___ 提供された抜粋 ___
はじめに
みなさん、こんにちは。
フリューでプリントシール機(通称:プリ)の画像処理をやっている中嶋といいます。
昨年の8月に開催されたCEDEC2022にて登壇してきました!
今回はそのふりかえりをしながら、エンジニアとしての情報発信の意義やそのコツについて書いてみようと思います。
発表した内容は、
「誰が写っても間違いなく"盛れる"、理想の写真を実現する画像処理技術
~目を大きくするだけではない!プリントシール機における事例~」
というものです。
CEDECとは ~登壇しようと思ったきっかけ
CEDECというのは、ゲームを中心としたコンピュータエンターテインメント開発者に向けたカンファレンスです。
エンジニアリングだけでなく、ビジュアルアーツやプロダクションなど、多分野に渡って200近いセッションが集います。
CEDECの発表者は主に公募制となっていて、審査もあることから発表内容の充実が求められます。
一つ前のCEDEC2021には、弊社から井内・田村の両名がプリントシール機開発について発表を行いました。
(その時のふりかえりも記事になっています。ぜひこちらもご覧ください)
CEDEC2021に登壇してきました - FURYU Tech Blog - フリュー株式会社
実は私もその時に申し込もうと構想していたのですが、準備の時間が取れずに断念した経緯がありまして、
今回はそのリベンジも兼ねて同僚2人に続けと意気込んだというのもあります。
また、前の職場でコンシューマーゲーム開発に携わっていた頃から聴講していたこともあり、
CEDEC自体には漠然とした憧れのようなものを抱いていました。
それに対して「今ならあの場所に立てるのではないか…?」という時節が整ったような感覚もなんとなくありました。
参加するとなれば、実際に何をどのように講演するかを決めていかねばなりません。
___ 表示情報 ___
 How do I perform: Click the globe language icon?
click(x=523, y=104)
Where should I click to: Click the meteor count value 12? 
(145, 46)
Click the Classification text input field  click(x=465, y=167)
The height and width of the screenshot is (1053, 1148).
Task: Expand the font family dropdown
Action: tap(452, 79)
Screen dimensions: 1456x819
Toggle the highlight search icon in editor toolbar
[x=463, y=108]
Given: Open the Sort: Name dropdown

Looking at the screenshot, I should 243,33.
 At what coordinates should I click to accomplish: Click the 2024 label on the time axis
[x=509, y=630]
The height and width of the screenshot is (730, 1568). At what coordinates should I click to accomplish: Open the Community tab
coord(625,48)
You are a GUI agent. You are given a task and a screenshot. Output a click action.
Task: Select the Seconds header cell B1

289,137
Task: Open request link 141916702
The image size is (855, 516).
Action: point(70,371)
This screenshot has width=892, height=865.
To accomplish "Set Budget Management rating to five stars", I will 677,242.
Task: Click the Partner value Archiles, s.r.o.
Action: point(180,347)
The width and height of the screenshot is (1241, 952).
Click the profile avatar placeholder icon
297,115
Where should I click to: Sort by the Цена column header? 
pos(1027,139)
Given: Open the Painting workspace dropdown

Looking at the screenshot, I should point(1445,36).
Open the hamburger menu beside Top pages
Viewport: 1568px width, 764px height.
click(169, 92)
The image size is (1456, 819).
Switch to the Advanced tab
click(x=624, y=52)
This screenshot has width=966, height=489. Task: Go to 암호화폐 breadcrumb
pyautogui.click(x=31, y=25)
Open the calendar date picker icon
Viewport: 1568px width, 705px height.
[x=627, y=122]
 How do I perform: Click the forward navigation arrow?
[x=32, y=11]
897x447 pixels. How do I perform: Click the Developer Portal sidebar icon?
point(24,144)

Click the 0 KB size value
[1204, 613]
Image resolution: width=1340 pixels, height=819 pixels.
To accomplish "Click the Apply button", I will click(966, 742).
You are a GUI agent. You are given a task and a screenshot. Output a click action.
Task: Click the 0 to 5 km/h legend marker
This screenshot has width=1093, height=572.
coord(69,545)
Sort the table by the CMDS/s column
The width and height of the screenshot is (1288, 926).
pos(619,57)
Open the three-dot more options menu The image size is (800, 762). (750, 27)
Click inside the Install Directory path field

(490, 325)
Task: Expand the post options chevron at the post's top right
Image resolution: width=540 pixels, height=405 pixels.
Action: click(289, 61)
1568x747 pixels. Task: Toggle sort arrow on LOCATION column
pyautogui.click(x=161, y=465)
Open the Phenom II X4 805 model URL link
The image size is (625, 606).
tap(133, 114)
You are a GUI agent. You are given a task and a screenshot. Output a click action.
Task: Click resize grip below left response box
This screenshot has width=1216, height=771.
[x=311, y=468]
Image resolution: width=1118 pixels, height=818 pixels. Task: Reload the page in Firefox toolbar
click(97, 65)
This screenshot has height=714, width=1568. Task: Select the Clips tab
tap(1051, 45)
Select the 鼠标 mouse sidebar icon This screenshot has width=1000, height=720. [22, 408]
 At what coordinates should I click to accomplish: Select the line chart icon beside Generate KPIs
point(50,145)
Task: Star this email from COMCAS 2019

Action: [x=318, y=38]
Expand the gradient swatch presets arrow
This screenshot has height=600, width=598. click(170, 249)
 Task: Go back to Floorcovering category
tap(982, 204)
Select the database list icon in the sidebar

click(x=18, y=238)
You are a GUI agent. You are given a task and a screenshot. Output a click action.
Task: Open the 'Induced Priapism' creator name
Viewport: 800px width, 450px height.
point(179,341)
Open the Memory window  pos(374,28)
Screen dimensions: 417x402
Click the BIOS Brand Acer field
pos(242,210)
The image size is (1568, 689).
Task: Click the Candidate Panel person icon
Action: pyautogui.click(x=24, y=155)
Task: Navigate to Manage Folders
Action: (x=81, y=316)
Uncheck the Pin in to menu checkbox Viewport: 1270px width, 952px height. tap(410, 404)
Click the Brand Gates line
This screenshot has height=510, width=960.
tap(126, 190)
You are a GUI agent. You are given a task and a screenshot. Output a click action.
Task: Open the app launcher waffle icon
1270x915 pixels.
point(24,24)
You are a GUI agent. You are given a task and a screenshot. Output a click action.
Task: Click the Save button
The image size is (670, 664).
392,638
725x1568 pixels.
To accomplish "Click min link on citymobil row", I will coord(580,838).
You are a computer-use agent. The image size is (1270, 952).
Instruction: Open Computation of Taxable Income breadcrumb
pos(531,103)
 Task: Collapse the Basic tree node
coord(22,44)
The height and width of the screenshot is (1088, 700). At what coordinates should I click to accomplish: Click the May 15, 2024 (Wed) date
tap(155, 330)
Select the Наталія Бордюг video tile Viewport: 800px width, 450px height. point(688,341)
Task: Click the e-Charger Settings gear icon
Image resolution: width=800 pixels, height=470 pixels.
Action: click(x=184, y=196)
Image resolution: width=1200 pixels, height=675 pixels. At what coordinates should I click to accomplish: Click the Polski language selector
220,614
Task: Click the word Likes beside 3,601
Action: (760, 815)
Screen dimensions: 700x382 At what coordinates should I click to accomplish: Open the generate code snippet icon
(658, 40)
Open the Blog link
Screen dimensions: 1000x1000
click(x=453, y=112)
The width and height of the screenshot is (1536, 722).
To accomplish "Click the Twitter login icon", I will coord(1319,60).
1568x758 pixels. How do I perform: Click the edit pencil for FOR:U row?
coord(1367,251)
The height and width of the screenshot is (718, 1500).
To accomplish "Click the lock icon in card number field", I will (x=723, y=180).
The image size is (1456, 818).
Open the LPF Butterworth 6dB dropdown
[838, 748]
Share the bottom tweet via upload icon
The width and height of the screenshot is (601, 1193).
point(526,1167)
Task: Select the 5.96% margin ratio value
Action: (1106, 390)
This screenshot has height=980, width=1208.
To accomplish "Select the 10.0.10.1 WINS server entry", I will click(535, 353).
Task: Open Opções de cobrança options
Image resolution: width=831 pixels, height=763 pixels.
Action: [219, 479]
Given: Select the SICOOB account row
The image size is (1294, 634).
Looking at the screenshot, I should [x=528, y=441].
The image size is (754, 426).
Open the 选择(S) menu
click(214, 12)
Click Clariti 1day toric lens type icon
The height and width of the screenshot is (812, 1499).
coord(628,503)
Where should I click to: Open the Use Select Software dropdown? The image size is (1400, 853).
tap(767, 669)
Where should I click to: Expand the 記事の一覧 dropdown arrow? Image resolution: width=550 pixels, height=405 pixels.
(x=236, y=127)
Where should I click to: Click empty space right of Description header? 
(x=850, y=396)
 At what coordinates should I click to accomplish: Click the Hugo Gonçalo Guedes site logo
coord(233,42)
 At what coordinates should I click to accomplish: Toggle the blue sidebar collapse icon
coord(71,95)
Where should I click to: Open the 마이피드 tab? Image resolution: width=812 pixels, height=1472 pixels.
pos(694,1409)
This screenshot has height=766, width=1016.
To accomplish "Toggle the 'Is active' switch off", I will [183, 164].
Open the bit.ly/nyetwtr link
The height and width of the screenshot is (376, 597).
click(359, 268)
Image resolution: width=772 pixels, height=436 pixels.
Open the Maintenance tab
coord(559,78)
___
与えられた課題:
CEDEC登壇をふりかえる抜粋のうち、「CEDECの発表者は主に公募」で始まり「CEDEC自体には漠然とした憧れのようなものを抱いていました。」まで続く部分を、一字も変えずに引用する。 解答には抜粋に書かれていることだけを使う。

期待される出力:
CEDECの発表者は主に公募制となっていて、審査もあることから発表内容の充実が求められます。
一つ前のCEDEC2021には、弊社から井内・田村の両名がプリントシール機開発について発表を行いました。
(その時のふりかえりも記事になっています。ぜひこちらもご覧ください)
CEDEC2021に登壇してきました - FURYU Tech Blog - フリュー株式会社
実は私もその時に申し込もうと構想していたのですが、準備の時間が取れずに断念した経緯がありまして、
今回はそのリベンジも兼ねて同僚2人に続けと意気込んだというのもあります。
また、前の職場でコンシューマーゲーム開発に携わっていた頃から聴講していたこともあり、
CEDEC自体には漠然とした憧れのようなものを抱いていました。